Senior Manager, Vaccines CMC RA

Role Summary

Lead and deliver Chemistry, Manufacturing, and Controls (CMC) regulatory strategies for vaccines. Manage global CMC regulatory activities across development, registration, and lifecycle management. Collaborate with cross-functional teams to ensure compliance and drive innovation.
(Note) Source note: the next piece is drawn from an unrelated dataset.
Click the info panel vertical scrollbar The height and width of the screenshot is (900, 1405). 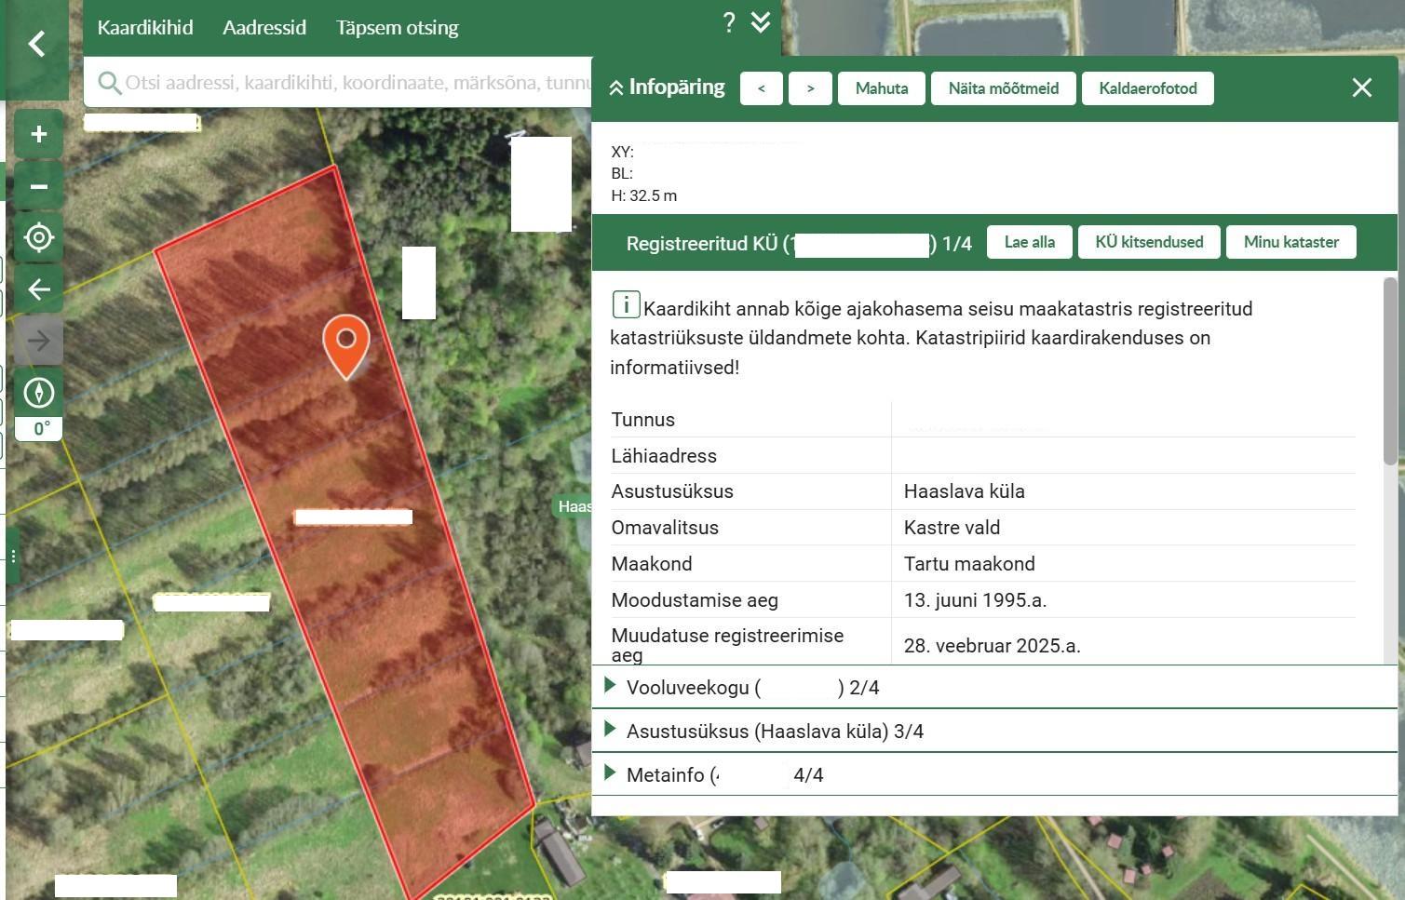click(1390, 372)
Based in Belgium with hybrid on-site and remote work.

Responsibilities

• Develop and implement CMC regulatory strategies for vaccines, ensuring compliance with global standards.
• Prepare and review technical regulatory documents to support submissions and lifecycle management.
• Provide regulatory advice to cross-functional teams, including R&D, manufacturing, and quality assurance.
• Lead discussions with regulatory authorities and represent the company in external engagements.
• Identify risks and propose mitigation strategies to ensure smooth regulatory processes.
• Mentor and train team members, fostering a culture of continuous improvement.

Qualifications

• Required: At least 6 years of experience in CMC regulatory affairs.
• Required: Strong knowledge of global CMC regulatory requirements and drug development processes.
• Required: Proven ability to manage multiple projects and meet deadlines.
• Required: Excellent communication and collaboration skills.
• Preferred: Master’s degree or PhD in a relevant scientific discipline.
• Preferred: Regulatory Affairs Certification (e.g., RAPS).
• Preferred: Experience leading teams and managing complex regulatory submissions.
• Preferred: Track record of effective negotiation with regulatory agencies.
• Preferred: Fluency in English; proficiency in French is a plus.

Education

• Bachelor’s degree in life sciences, pharmacy, chemistry, or a related field.